My mother-in-law is here for a visit. She has ongoing shoulder pain and doesn't seem to know what to do. What can we do to help her?


The first step is to get a proper diagnosis to find out what's causing the pain. If she is from out-of-town, you might want to suggest she see her own doctor when she gets home. If she is open to receiving care in your community, then a referral to her primary care physician or orthopedic surgeon is advised. The most common causes of chronic shoulder pain in an older adult include rotator cuff tear or degeneration, arthritis, a frozen shoulder, or a labral tear. The labrum is a rim of fibrous cartilage around the shoulder socket. It provides increased depth and stability for the shoulder joint. The physician will rule out more serious problems such as fracture, infection, or tumor. For any of the soft tissue problems mentioned, the first step is usually to get the pain under control. That can often be done with a simple pain reliever such as acetaminophen (Tylenol). If a stronger medication such as an antiinflammatory is needed, the physician will prescribe one that is best for her age, condition, and general health. Other conservative measures such as physical therapy or a steroid injection into the joint are additional options should the pain medication fail to do the job.
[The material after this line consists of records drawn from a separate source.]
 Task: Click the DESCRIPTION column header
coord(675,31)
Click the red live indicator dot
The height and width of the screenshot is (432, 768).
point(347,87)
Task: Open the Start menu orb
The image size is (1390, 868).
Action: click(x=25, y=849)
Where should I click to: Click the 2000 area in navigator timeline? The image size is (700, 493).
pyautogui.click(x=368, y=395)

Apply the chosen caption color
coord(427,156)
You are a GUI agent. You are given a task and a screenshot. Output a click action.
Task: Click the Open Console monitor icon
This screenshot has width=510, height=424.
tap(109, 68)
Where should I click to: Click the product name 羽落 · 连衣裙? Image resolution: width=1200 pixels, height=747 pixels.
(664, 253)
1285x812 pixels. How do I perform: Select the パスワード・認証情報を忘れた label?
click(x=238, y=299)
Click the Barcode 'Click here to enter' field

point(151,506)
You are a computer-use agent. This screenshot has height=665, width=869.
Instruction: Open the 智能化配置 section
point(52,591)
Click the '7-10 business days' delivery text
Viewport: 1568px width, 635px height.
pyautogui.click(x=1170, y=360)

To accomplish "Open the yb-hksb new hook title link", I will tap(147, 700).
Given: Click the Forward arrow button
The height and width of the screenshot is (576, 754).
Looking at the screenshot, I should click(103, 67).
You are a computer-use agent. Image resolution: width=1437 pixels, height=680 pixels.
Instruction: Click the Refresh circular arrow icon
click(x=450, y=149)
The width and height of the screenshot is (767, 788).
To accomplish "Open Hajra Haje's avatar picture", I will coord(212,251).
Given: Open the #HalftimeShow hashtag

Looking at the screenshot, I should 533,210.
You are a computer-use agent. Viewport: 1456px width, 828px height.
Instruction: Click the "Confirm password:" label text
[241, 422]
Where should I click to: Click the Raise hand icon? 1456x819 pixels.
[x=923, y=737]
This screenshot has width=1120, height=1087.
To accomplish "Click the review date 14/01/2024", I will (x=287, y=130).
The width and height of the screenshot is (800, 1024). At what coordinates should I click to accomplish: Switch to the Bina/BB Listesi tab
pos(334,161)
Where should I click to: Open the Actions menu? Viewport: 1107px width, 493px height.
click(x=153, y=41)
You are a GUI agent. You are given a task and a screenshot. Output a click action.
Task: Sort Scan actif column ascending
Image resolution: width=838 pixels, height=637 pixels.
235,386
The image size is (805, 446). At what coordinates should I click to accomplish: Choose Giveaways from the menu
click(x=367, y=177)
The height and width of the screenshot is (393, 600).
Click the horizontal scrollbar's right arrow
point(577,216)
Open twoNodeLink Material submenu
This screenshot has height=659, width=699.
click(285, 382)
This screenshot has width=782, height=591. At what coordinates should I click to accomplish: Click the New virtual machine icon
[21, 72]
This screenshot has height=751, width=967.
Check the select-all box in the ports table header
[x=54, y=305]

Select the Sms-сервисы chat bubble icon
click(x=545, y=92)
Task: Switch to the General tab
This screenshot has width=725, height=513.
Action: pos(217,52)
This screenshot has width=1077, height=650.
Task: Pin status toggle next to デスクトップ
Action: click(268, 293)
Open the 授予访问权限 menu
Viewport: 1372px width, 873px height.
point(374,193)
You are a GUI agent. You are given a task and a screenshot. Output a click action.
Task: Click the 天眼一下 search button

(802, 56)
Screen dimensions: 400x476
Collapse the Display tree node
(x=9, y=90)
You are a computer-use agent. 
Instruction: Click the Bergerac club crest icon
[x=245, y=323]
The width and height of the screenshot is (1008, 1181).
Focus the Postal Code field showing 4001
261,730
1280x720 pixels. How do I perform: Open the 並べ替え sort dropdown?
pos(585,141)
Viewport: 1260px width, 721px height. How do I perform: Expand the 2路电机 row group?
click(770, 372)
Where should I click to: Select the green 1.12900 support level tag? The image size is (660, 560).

Physical therapy can help a person regain lost shoulder motion while paying attention to posture and alignment. Helping change movement patterns and poor postural habits can also go a long way in preventing a relapse. Stretching exercises to increase flexibility will be followed by strengthening exercises to restore strength. If needed, the therapist will show your mother-in-law ways to move that will avoid impingement (pinching of the muscles and tendons around the joint). There are other treatment options, but this is usually the starting point. Your mother-in-law may just need a little direction in getting started to find the help she needs. Don't hesitate to at least make the offer. If she doesn't pursue treatment in your area, she may feel more encouraged to do so once she returns home. Michelle M. Gosselin, et al. Meeting the Challenge of Chronic Shoulder Pain: Treatment. In The Journal of Musculoskeletal Medicine. November 2010. Vol. 27. No. 11. Pp. 441-445.

*Disclaimer:* The information contained herein is compiled from a variety of sources. It may not be complete or timely. It does not cover all diseases, physical conditions, ailments or treatments. The information should NOT be used in place of visit with your healthcare provider, nor should you disregard the advice of your health care provider because of any information you read in this topic.